Recent research conducted by investment consultancy bfinance shows that rather than a slowdown in manager search activity, the first quarter of the year brought a rise in new mandates launched by the firm’s clients.

This was particularly true in private markets, which represented 52% of all searches initiated in the quarter.

The data is from a recently completed quarterly report assessing how different diversifying strategies have performed in Q1 2020, alongside equity, fixed income and private markets.

Most equity searches in 2019 had a quality or defensive undertone and these styles were strongly rewarded in Q1: a composite of quality-focused active equity managers outperformed the MSCI World by almost 8% and also beat quality-tilted indices, the research showed.

Private markets – which include private equity, real estate, infrastructure, private credit and others, accoding to bfinance – represented 43% of all searches initiated in the 12 months to 31 March 2020, and a record 52% of those initiated in Q1.

“Indeed, Q1 has not only seen a surge in private markets activity but a surge in search activity overall,” bfinance said. The quarter saw 32% of the year’s new mandates, and the number of searches was up 17% against Q1 2019.

“This activity falls into two main categories: investors proceeding with their previous plans across all asset classes despite the COVID-19 turmoil and investors seeking to position themselves appropriately for a new environment, although the latter is still at a very early stage and we have not yet seen activity based on terminations,” the firm said.

It added: “Private markets strategies are a logical beneficiary of current conditions, given the historically outstanding results of post-crisis vintages and the lower sensitivity to market timing: the date of the commitment does not determine the date of entry, since – depending on the strategy – it can take months or years for money to be deployed.”

Investors await valuation “capitulation” in private markets, with the buyer-seller expectation mismatch likely to take a further one or two quarters to resolve, bfinance disclosed.

The study has found that it was a ”rough quarter for investment grade credit managers who struggled to beat their benchmarks due to high credit risk exposure”. Only 32% of European active managers beat the benchmark in March, as did 40% of US active managers.

High yield bond managers, on the other hand, benefited from being conservatively positioned relative to their benchmarks, the consultancy found.

The research also showed that multi asset strategies continue to dominate new mandates in the liquid alternatives sector, in part due to the trend towards “outcome-oriented” or “sector-agnostic” manager searches.

Certain sectors within multi asset showed impressive resilience in Q1, with the global absolute return strategy (GARS) cohort down just 2.1%.

Setter Capital survey shows managers expect a 18.5% decrease in fundraising

Advisory firm Setter Capital has produced a special report that shows that fund managers expect fundraising in 2020 to decrease by 18.5% from the record level raised in 2019.

Debt-related fund managers were the most optimistic, as they expect fundraising to increase by 5%, while venture managers felt it would decrease by 29.1%.

The firm’s report summarizes the results of a 12-question survey completed by global managers of alternative investment funds conducted in mid-April 2020.

“Given the recent market turbulence, we wanted to ascertain the likely effects the coronavirus pandemic will have on private market fund investors and managers,” the firm stated.

Setter Capital asked general partners (GPs) the same questions that GPs, limited partners (LPs), and secondary buyers and sellers have asked the advisory firm directly relating to fundraising and capital calls under the current volatile climate.

The firm received responses from 72 fund managers, who agreed to share their confidential views.

According to the research, 94% of respondents thought “we are heading into a recession”, while only 1% were unsure and 4% thought a recession would be avoided.

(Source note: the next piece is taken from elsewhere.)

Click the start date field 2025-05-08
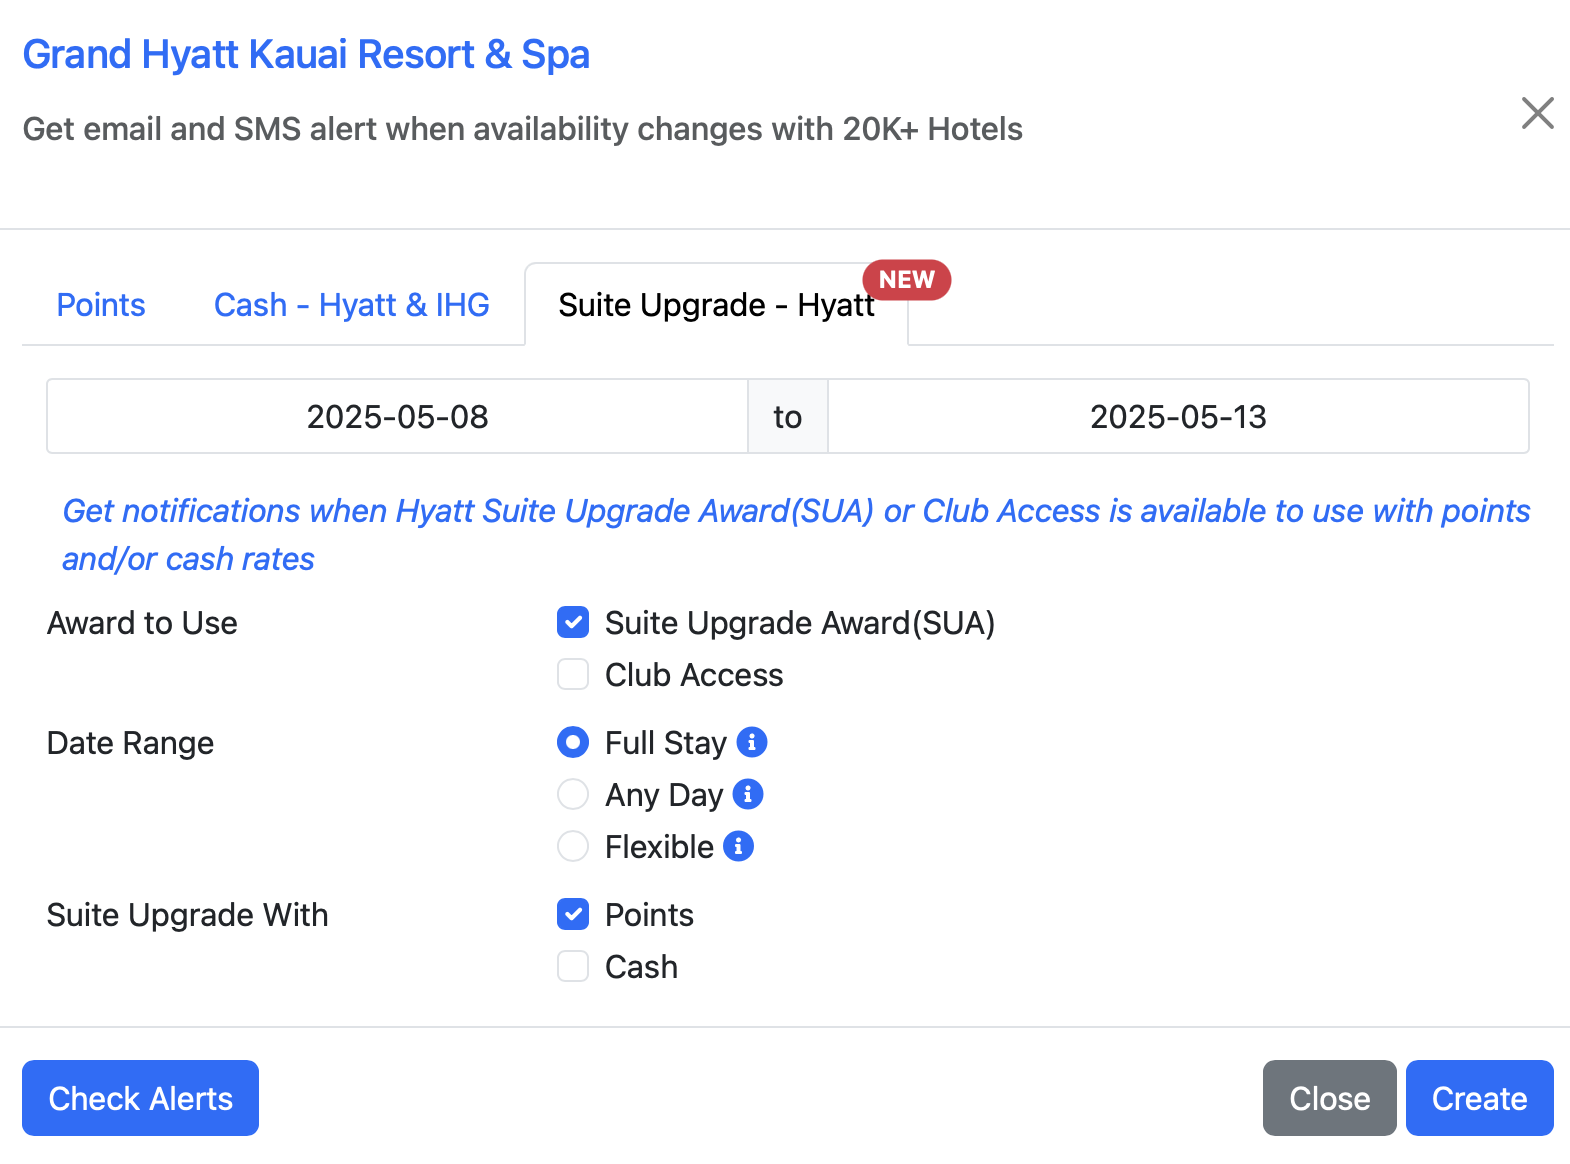This screenshot has width=1570, height=1164. tap(397, 416)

Results also showed that 69% of respondents expected public markets would retest March lows, sometime in the next six months, and respondents predicted that the public markets at the end of 2020, would be down 12.6% from the start of the year.

Respondents on average felt capital calls would not change much in the coming nine months, as they estimated a 0.7% decrease versus the prior nine months.

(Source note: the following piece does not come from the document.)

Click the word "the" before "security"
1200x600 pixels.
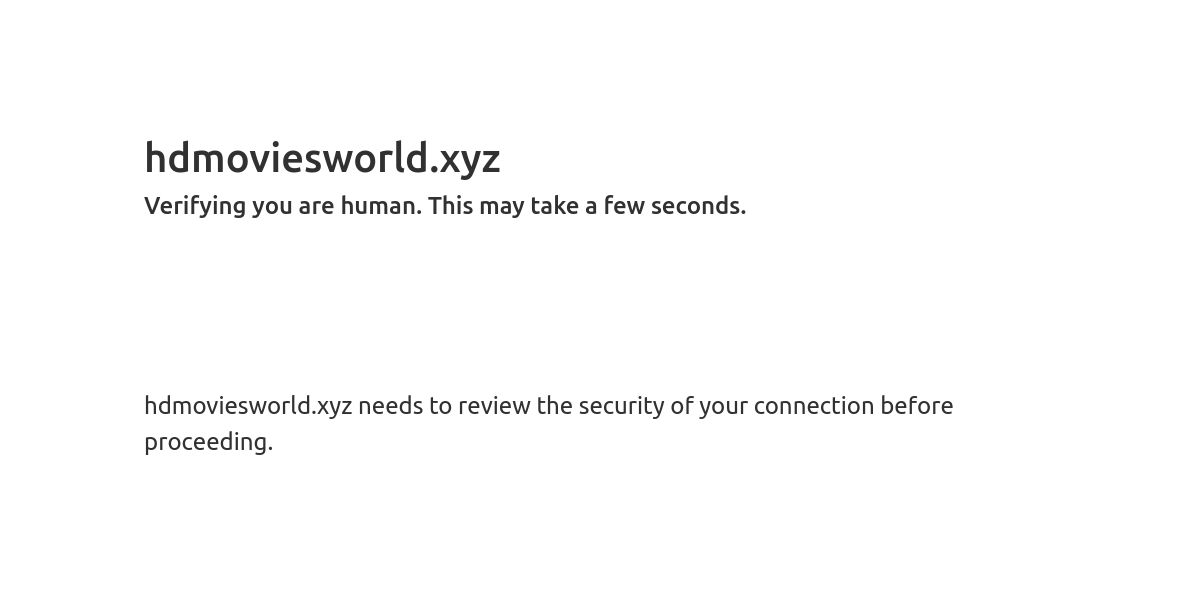[554, 406]
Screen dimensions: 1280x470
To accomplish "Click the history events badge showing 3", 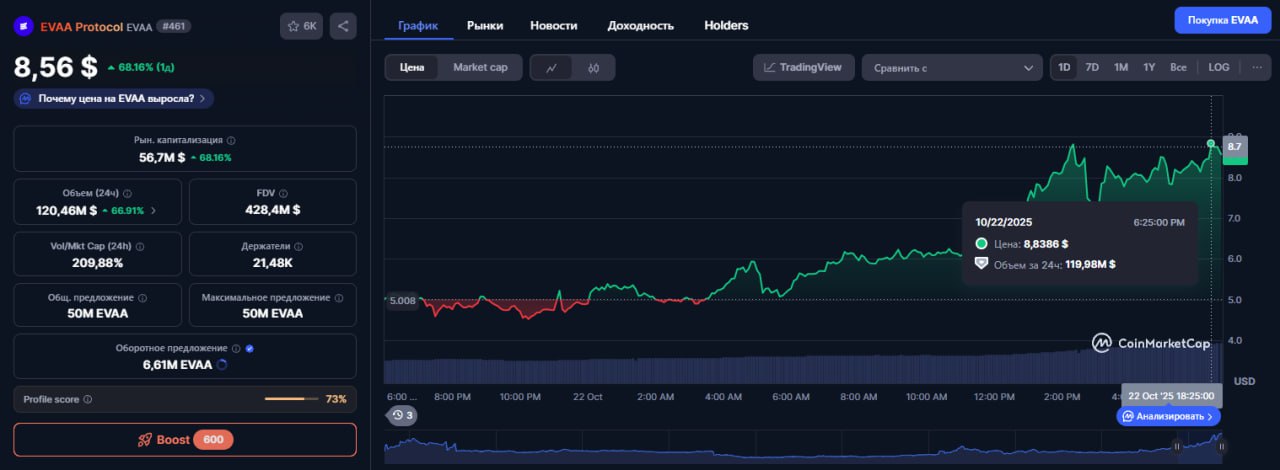I will [x=403, y=415].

Debt-related fund managers were the exception, as they expected capital calls to increase by 20% on average, the study revealed.

Over the next nine months, 35% of all capital calls would expected to be used to support existing portfolio holdings and the balance to make new investments, it showed.

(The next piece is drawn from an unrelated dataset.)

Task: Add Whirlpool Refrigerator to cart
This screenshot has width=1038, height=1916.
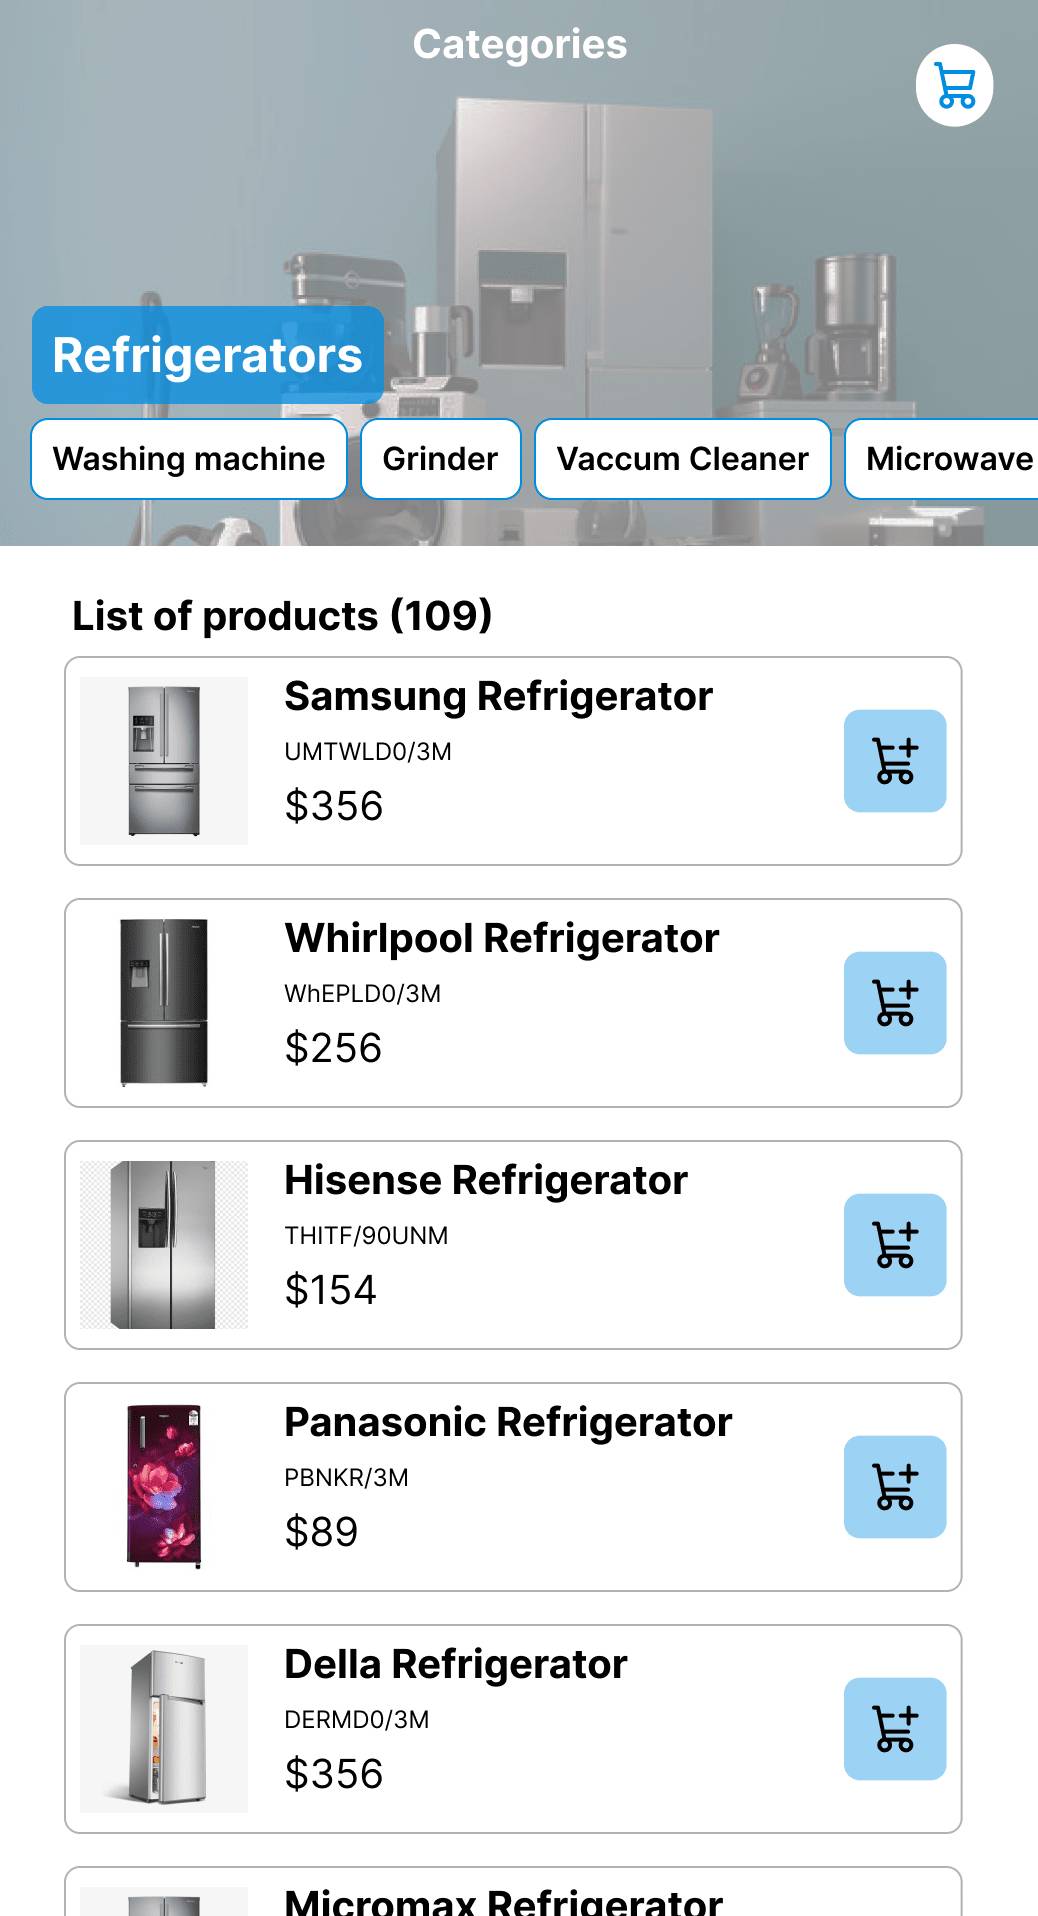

While this is the average across all strategies, venture capital (VC) fund managers expected 48.9% of capital calls would be used to support existing holdings, while buyout funds expected that figure to be 28.7%.

The study also showed that respondents expect distributions to fall 34.3% over the three quarters, as compared to the preceding nine months.

VC fund managers were most bearish, as they estimated distributions would drop by 43.5%, while debt-related fund managers felt they would only drop by 22.5%.

Setter Capital also found that fund managers, across the board, expected an increased need to tap the secondary market over the next nine months, as an alternate source of financing and liquidity.